===== PROVIDED MATERIAL

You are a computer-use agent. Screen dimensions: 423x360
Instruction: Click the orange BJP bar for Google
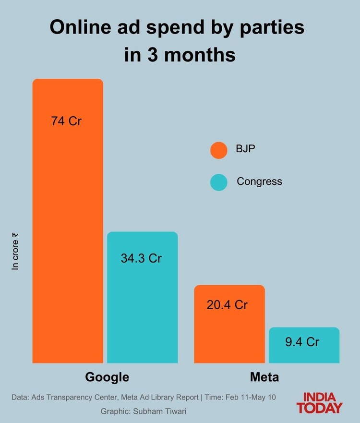point(68,221)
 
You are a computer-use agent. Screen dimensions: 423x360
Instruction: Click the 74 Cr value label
point(67,121)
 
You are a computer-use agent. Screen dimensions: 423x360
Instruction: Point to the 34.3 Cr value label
point(141,258)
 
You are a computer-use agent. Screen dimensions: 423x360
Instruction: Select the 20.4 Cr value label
point(227,304)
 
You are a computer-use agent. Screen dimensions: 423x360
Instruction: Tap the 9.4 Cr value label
point(302,342)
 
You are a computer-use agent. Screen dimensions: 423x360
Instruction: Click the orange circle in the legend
point(218,150)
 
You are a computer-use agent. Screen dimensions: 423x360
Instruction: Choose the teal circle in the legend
point(218,182)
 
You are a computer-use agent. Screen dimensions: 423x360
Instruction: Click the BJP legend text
point(245,149)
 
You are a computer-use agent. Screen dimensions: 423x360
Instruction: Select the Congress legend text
point(259,181)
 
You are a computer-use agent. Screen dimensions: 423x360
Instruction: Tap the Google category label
point(107,377)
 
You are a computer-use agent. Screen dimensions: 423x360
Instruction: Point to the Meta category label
point(264,377)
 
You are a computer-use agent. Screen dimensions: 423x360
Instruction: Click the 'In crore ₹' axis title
point(15,252)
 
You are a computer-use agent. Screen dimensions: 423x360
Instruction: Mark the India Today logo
point(319,403)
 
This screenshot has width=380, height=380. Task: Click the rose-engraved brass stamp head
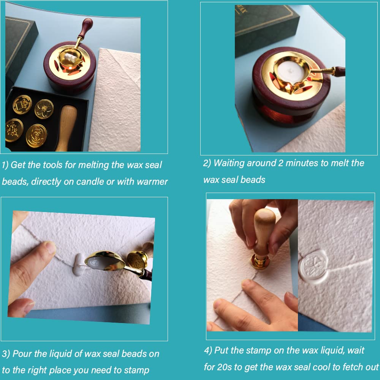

==========

■ GOAL ■
Lay out the records from their first line through the line with "point(227,304)" as a numbered list, skipping blank lines. Leave the pictures out of your answer.

■ RESPONSE TO THIS TASK ■
1. You are a computer-use agent. Screen dimensions: 423x360
2. Instruction: Click the orange BJP bar for Google
3. point(68,221)
4. You are a computer-use agent. Screen dimensions: 423x360
5. Instruction: Click the 74 Cr value label
6. point(67,121)
7. You are a computer-use agent. Screen dimensions: 423x360
8. Instruction: Point to the 34.3 Cr value label
9. point(141,258)
10. You are a computer-use agent. Screen dimensions: 423x360
11. Instruction: Select the 20.4 Cr value label
12. point(227,304)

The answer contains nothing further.